For one, the proposed ad-supported tiers may have the potential to bring in new subscribers if it means paying less. More than half of people who don’t currently subscribe to a premium ad-free experience indicate they would consider subscribing to a lower-cost ad-supported tier.

Secondly, the new ad-supported models being explored may be very different than what we’ve come to expect as viewers and marketers. The current ad-supported services basically adopted the cadence and advertising formats from linear TV, but the new players have shown a willingness to revisit everything. Netflix’s foundation is based on disruption and they selected outsider Microsoft as their advertising partner. It’s also been leaked that Disney+ plans to only have 4 minutes of ads per hour, much less than competitors.

People binge to save but it’s not the preferred way to consume shows.

Netflix pushed all their chips in on binge viewing (having all of a TV season’s episodes available at once) but has recently begun to experiment with a staggered approach by splitting season 4 of Stranger Things in two. But how does the audience feel? Binging is popular amongst those looking to save on regular subscription fees, but it is not the preferred way of consuming content.

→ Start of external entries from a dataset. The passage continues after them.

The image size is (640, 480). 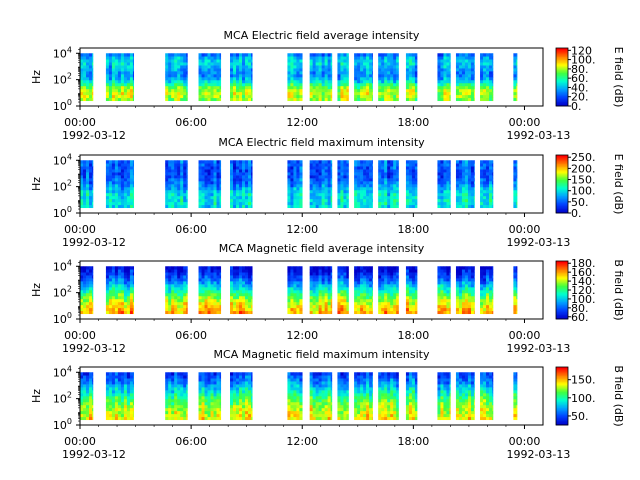 I want to click on colorbar-tick-label: 140., so click(x=584, y=282).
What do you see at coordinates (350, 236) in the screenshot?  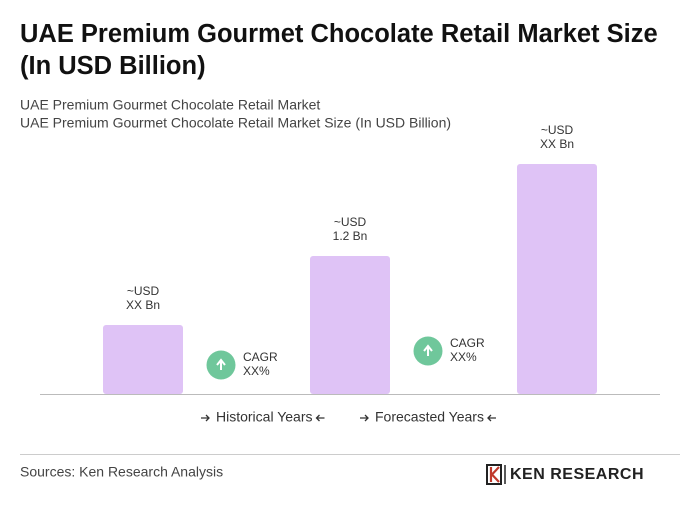 I see `value-label: 1.2 Bn` at bounding box center [350, 236].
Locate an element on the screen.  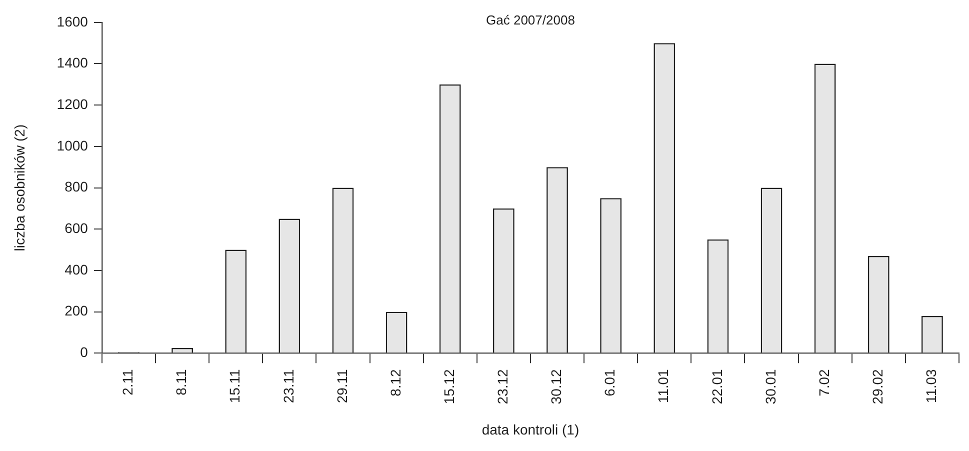
x-tick-label: 8.11 is located at coordinates (182, 382).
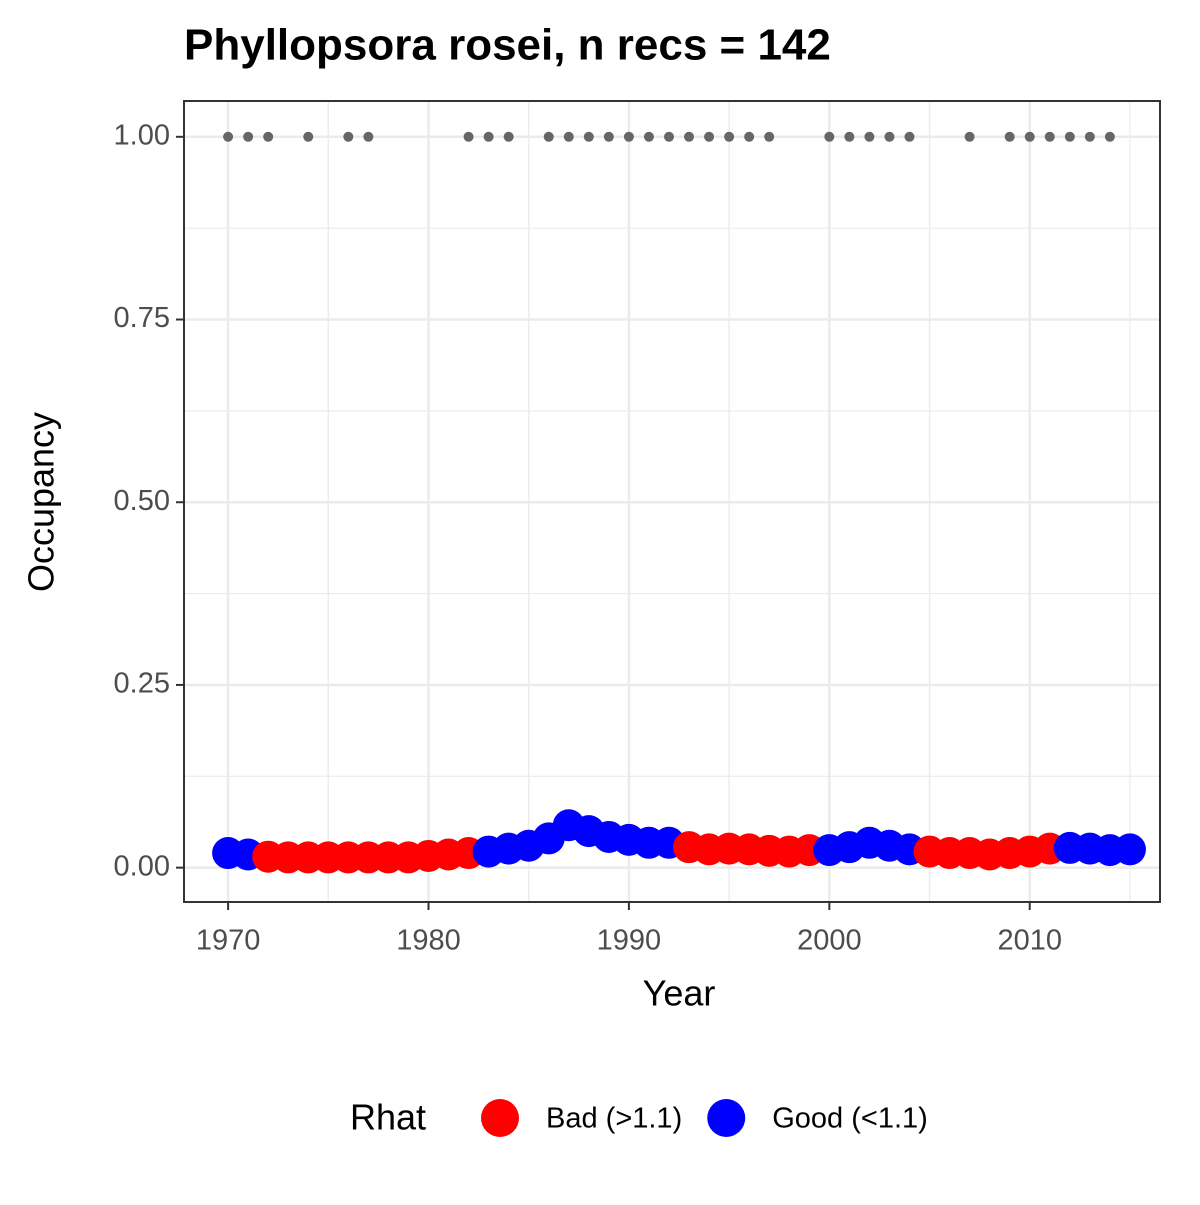  What do you see at coordinates (850, 1119) in the screenshot?
I see `legend-label: Good (<1.1)` at bounding box center [850, 1119].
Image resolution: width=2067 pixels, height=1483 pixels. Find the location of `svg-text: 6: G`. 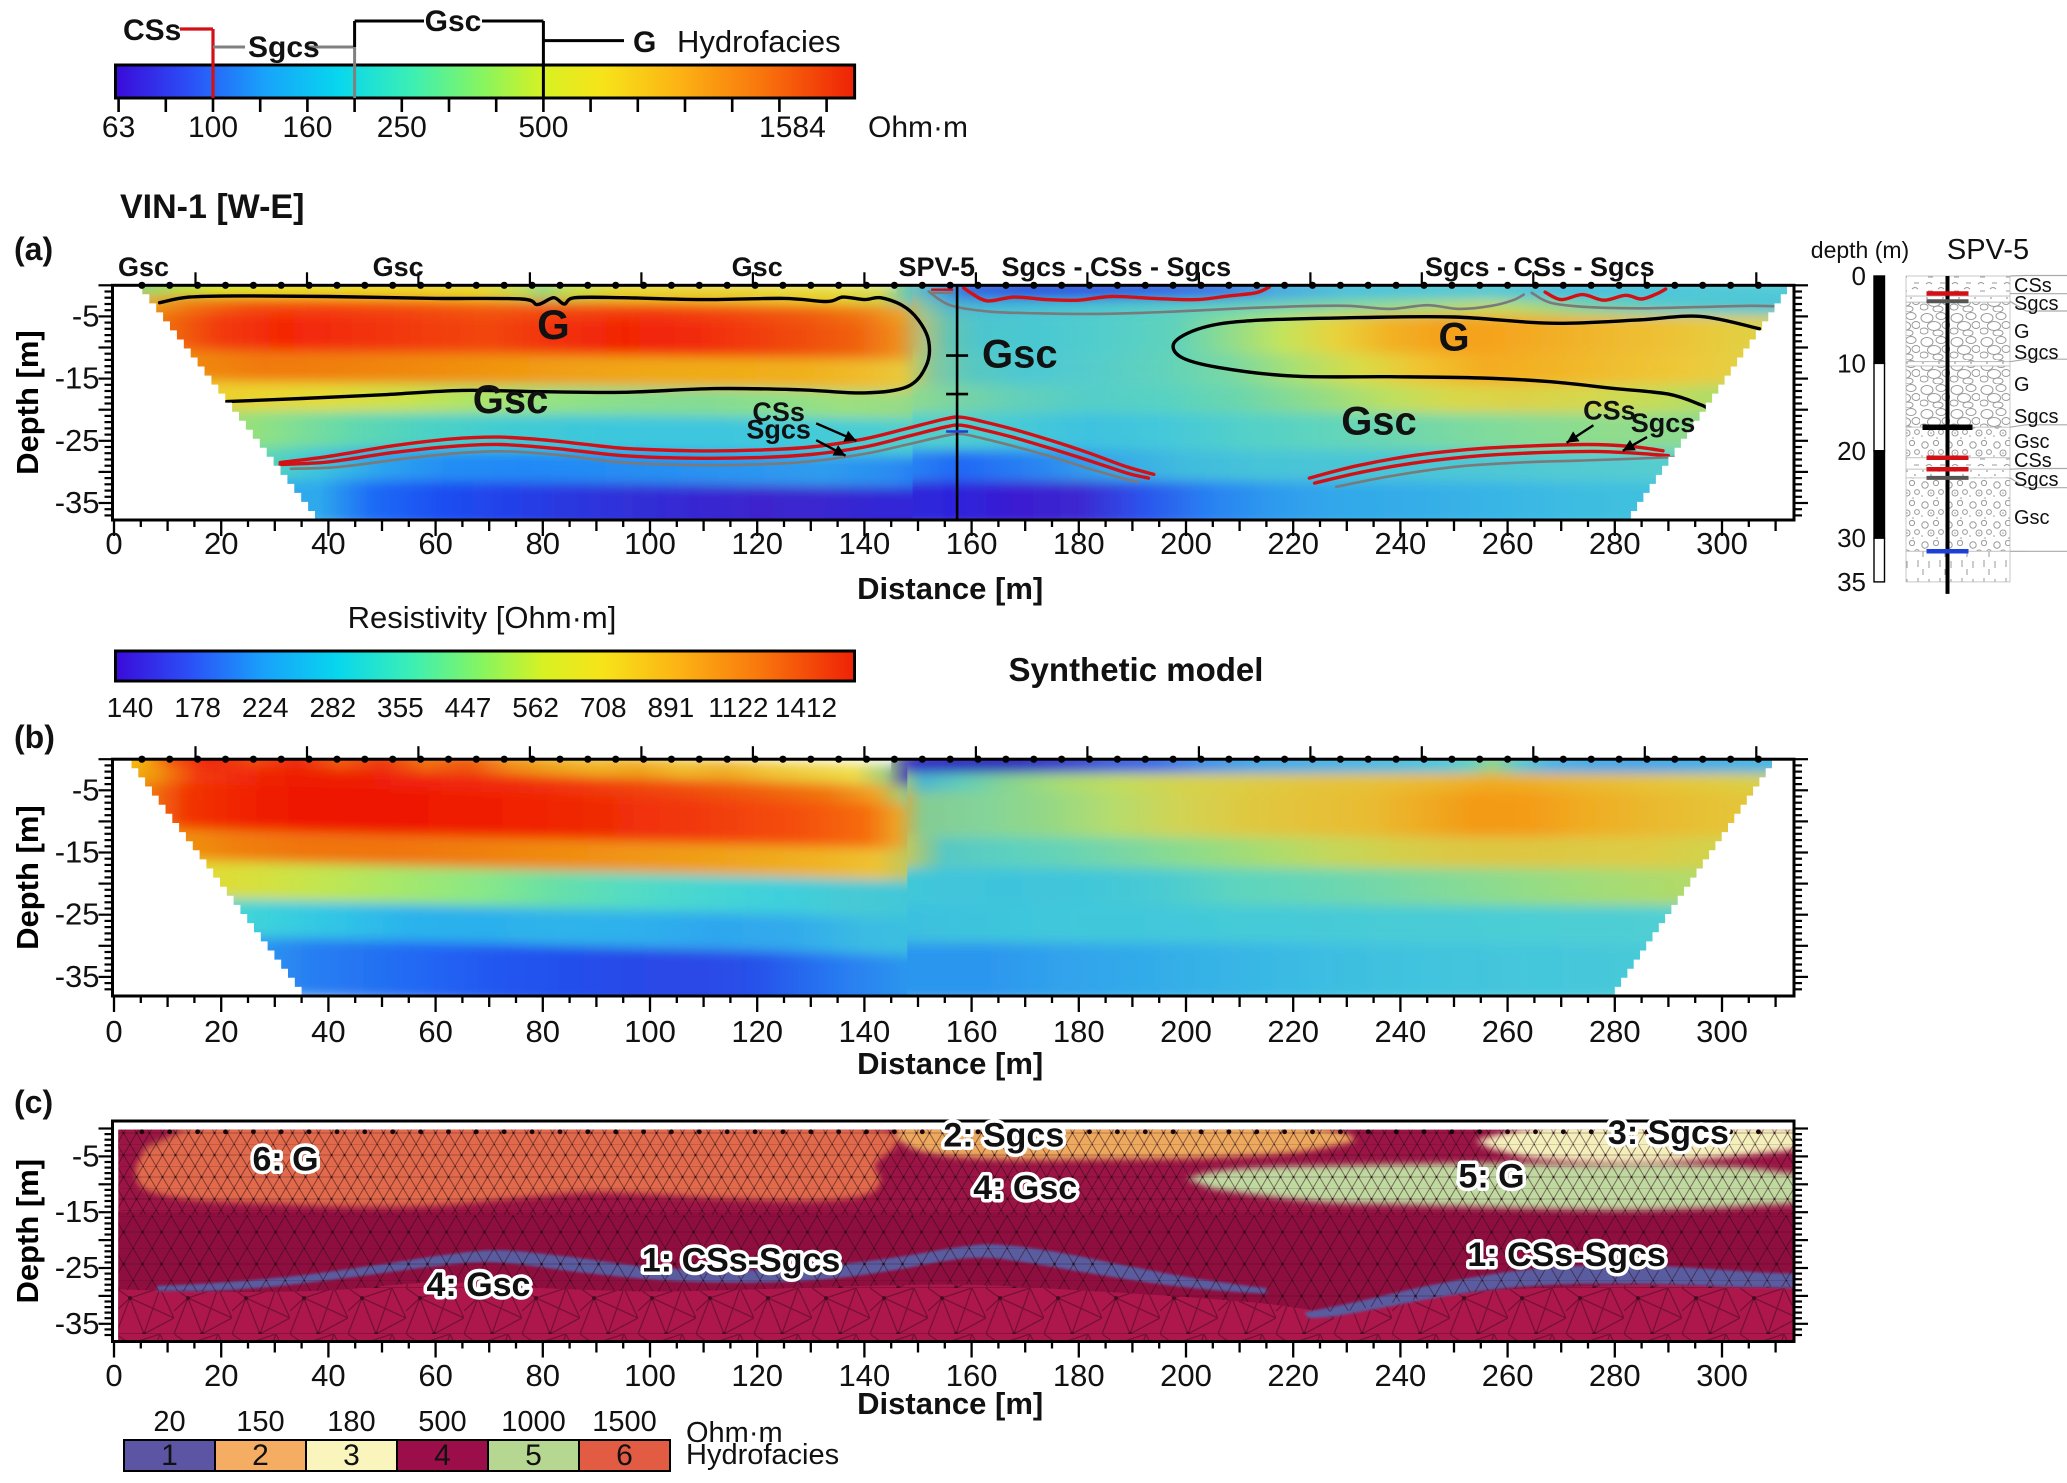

More than two-thirds of respondents indicated they had subscribed to a streaming service for a limited time just to binge a specific show at least once, with only 6% saying they do it on a regular basis.

When it comes to regular viewing though, almost 70% of respondents prefer a hybrid approach, watching 2–3 episodes at a time as opposed to all as quickly as possible, or metered out to once a week.

Based on these numbers, expect Netflix to continue to move away from a pure binge strategy as a way to reduce churn while aligning to viewer preference.

In conclusion

The streaming world is changing rapidly. Since the survey went out, Warner Bros. Discovery announced that they would be merging HBO Max and Discovery+ into a single service. Disney+ announced details of their ad-supported stream which will cost the same as their current ad-free tier and in turn will be increasing in price. Concurrently, consumers and marketers can expect pretty big updates from Netflix in the coming weeks and months, particularly around their approach to advertising and binge programming. Netflix took down Blockbuster and the entire video rental business only to then disrupt itself and create the streaming industry. We suspect they won’t be afraid to make their approach to these new challenges equally disruptive to the world of advertising.

Whatever happens, the survey results do indicate that Netflix’s foundations aren’t as shaky as the press has implied. Beyond that, the new models for engaging customers will likely meet with resistance but how much remains to be seen.

The low-cost airline industry shows that many of the people complaining about a service will still buy the cheapest ticket when they see the price difference. Similarly, many of the proposed changes in streaming will likely lead to negative feelings, but when faced with the prospect of losing access to their favorite programming, how many customers will open their wallets anyway?


Survey design and limitations

This survey was conducted using Marcel Intelligence, a proprietary tool that allows us to tap into the opinions and insights of the 80,000+ Publicis Groupe employees. This survey was run from 8/2–8/11 and targeted Publicis Groupe’s US employees. We received 1,766 responses from across all locations and age groups. The results are more directional than statistically significant. Given the audience is comprised of marketing and communications professionals, it’s not representative of the population as a whole. The survey respondents skewed younger, with 42% being 25–34.